Son histoire à lui était différente, toute banale — et il eut l’air de s’en excuser. Il avait, simplement, aimé une femme à laquelle elle ressemblait, et qui un beau jour l’avait quitté pour un autre. Sa seule maigre consolation était d’avoir pu la rencontrer fortuitement à plusieurs reprises. Depuis trois ans, plus aucune trace. Il avait souffert plus qu’il aurait jamais cru le pouvoir. Pendant tout ce temps il avait eu quelques aventures, mais trop fugitives, inconsistantes. Toutes s’achevaient sur le constat désolant qu’elle était encore irremplaçable. C’étaient alors des jours déchirés durant lesquels il ne se sentait capable de rien.

Depuis quelques mois il allait, chaque semaine, soliloquer devant une psychothérapeute placide. Ces efforts pour tourner la page se révélaient vains. Il se sentait parfois un peu mieux après les séances, guère plus. Elle sourit. Elle était passée par là, elle aussi, avec un résultat semblable. Après une trentaine de séances elle avait commencé à ne plus avoir envie de parler dans le vide. Ce n’était pas ce dont elle avait besoin. Elle s’était mise, à la place, à tenir une sorte de journal, qu’elle avait abandonné lorsqu’elle s’était rendu compte que Philippe le lisait.

« Ce serait peut-être une solution, dit-il. En tout cas ça ne me ruinerait pas. Et je n’ai pas d’espion chez moi. À part le chat. »

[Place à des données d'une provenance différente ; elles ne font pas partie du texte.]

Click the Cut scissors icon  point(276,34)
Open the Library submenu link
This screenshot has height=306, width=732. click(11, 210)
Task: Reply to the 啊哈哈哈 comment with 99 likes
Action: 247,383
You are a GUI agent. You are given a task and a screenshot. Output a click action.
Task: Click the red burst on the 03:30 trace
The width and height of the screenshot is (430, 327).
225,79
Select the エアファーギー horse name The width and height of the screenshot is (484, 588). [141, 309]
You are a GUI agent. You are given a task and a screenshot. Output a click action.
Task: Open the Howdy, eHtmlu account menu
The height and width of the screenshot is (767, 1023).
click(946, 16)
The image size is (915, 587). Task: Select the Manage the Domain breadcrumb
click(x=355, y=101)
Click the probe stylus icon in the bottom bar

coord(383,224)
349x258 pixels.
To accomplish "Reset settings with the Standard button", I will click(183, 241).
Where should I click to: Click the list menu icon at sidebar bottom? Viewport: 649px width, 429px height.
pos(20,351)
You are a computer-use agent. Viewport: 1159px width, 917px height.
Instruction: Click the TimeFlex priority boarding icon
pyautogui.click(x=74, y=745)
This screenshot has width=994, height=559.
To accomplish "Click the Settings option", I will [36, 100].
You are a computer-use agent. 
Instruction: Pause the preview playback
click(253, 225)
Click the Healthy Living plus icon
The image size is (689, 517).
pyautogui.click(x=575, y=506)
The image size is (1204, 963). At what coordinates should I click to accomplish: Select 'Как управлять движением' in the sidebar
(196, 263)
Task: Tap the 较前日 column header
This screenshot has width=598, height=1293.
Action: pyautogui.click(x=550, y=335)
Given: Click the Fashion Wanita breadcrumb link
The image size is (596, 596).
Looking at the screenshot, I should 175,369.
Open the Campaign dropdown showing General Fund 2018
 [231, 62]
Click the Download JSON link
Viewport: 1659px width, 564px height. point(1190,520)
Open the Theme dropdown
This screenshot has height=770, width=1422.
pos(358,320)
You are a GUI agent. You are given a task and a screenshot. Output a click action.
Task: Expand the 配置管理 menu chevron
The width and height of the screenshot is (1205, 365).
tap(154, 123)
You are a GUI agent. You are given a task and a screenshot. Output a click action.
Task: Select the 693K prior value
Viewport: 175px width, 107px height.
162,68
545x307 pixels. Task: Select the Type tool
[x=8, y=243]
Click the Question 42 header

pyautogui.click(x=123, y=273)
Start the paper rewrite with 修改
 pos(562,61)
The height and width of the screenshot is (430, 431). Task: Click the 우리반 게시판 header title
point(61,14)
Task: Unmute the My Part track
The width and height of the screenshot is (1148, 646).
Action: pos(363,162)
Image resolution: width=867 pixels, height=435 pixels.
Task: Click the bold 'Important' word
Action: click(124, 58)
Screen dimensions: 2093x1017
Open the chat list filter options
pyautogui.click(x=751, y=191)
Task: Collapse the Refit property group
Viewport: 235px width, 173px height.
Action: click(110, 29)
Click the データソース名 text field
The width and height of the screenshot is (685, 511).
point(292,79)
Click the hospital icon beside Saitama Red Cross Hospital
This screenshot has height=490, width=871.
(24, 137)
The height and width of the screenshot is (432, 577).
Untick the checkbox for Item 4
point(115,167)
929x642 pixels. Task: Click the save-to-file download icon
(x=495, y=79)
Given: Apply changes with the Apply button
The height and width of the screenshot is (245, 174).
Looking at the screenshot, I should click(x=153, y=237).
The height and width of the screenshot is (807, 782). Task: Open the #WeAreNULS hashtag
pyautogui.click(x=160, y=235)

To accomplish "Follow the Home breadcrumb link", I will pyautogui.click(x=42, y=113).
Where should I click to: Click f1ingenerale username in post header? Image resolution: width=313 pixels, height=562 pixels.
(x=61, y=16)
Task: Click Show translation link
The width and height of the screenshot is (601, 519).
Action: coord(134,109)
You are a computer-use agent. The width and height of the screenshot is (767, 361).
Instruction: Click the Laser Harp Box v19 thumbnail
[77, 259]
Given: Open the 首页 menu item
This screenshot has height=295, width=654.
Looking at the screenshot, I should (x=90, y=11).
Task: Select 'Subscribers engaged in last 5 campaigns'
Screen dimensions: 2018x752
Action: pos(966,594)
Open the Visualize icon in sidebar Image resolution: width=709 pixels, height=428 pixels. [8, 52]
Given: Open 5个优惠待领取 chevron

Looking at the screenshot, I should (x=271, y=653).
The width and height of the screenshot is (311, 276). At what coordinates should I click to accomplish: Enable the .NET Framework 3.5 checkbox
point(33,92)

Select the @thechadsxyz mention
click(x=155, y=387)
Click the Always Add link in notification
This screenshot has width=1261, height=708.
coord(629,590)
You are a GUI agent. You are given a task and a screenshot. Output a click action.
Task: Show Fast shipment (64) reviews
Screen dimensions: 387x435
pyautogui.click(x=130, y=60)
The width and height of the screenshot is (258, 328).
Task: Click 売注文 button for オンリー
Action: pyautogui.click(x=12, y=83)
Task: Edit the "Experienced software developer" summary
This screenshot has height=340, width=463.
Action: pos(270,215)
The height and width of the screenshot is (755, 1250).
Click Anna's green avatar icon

Il sourit. Un sourire plutôt amusé, cette fois-ci.

Elle adorait les chats. Philippe ne pouvait les supporter plus de quelques secondes, et c’était un défaut qu’elle lui pardonnait de plus en plus difficilement. Elle lui demanda de parler du félin et il s’exécuta de bonne grâce. Ils se sentirent vite plus à l’aise.

« Virginie », dit-elle en tendant la main.

Il la serra avec douceur.

« Gaétan. »

Ils discutèrent encore, de tout et de rien, laissant filer le temps. Elle parvint même à rire, ce qui lui arrivait de plus en plus rarement. Philippe n’était pas le genre d’homme propice aux joies exubérantes. Elle le regrettait souvent, qui éprouvait le besoin de teinter sa mélancolie d’un peu de gaieté. Dans les yeux de Gaétan, ces grands yeux clairs dans lesquels elle craignait presque de se perdre, se mêlaient tristesse et comme des lueurs d’espoir. Plus elle le regardait, plus elle se sentait proche de lui. Quelque chose la retenait en sa compagnie. Mais il se faisait tard. Vint le moment où il fallut se résoudre à partir.

*

Au moment de se quitter, ils se risquèrent à échanger leurs numéros de téléphone. Elle ne songea même pas que ce pouvait être une imprudence. Il n’y avait après tout là aucun mal. Mais ce pourrait éveiller la suspicion de Philippe. Sur le moment elle n’envisagea pas cette possibilité, il n’était pas encore temps de s’en préoccuper. Un peu plus tard elle décida de ne plus y penser.

Elle rentra sans se presser, et le soir lui semblait le mouvement lent de quelque quatuor de Mozart. Elle ne savait ni pourquoi un quatuor ni pourquoi Mozart, ni pourquoi dans la voix de Gaétan il y avait un quelque chose qui lui évoquait également et Mozart, et un quatuor.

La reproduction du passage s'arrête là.